(REQUIRED WORK) Read the data, and whenever a line holds the word "мужем", report that line.

(RECORD SET)

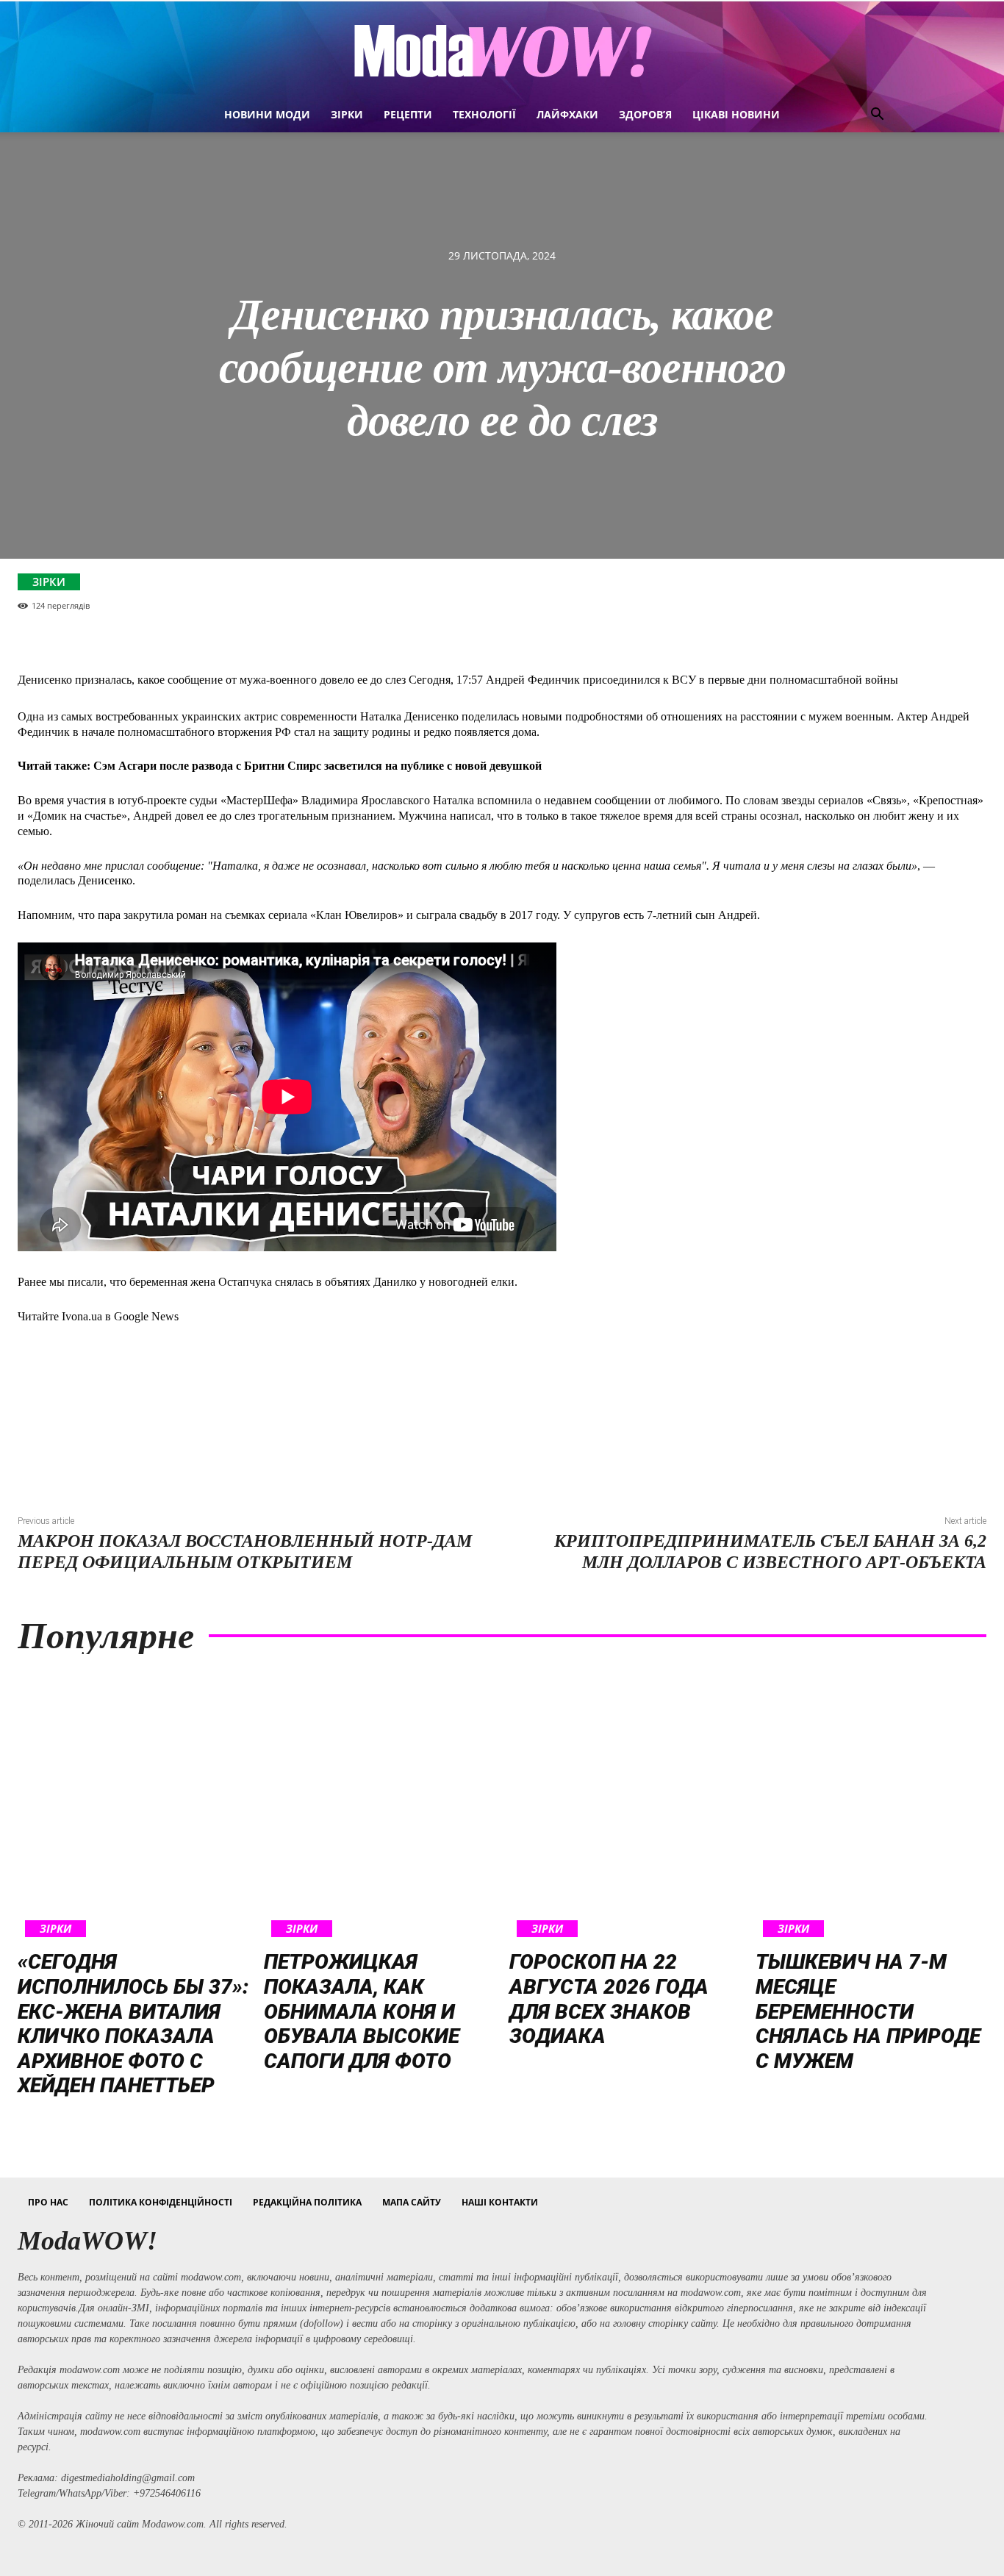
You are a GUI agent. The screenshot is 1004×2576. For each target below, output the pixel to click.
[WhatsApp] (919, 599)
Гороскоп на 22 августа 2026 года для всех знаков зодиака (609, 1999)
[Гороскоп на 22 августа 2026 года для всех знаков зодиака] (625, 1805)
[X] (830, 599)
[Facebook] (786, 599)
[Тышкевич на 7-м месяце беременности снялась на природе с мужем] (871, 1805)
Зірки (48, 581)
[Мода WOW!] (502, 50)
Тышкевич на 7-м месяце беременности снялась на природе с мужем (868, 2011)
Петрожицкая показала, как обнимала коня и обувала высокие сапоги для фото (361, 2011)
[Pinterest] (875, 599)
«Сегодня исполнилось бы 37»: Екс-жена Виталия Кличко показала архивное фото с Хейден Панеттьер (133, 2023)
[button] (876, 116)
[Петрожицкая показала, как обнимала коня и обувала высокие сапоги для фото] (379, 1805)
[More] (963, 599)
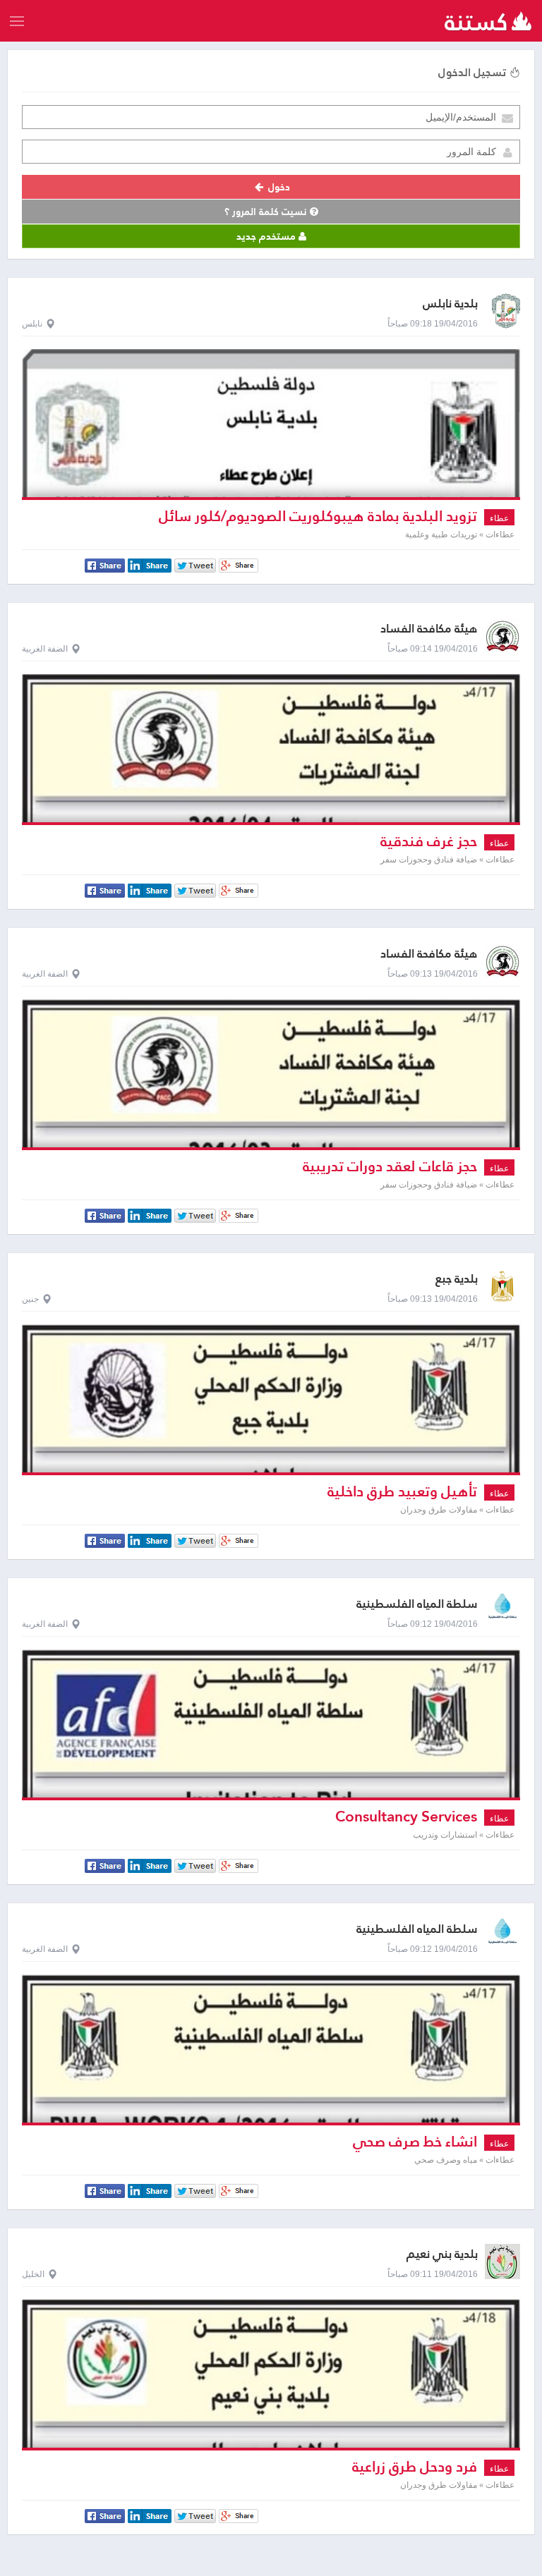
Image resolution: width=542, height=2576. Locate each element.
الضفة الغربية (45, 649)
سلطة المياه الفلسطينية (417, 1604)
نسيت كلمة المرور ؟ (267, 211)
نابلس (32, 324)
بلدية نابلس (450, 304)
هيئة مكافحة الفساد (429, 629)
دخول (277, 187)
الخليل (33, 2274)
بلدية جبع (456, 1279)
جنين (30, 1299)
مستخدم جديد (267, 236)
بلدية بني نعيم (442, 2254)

(SOLUTION TO THIS TASK)
[Тышкевич на 7-м месяце беременности снялась на природе с мужем] (871, 1805)
Тышкевич на 7-м месяце беременности снялась на природе с мужем (868, 2011)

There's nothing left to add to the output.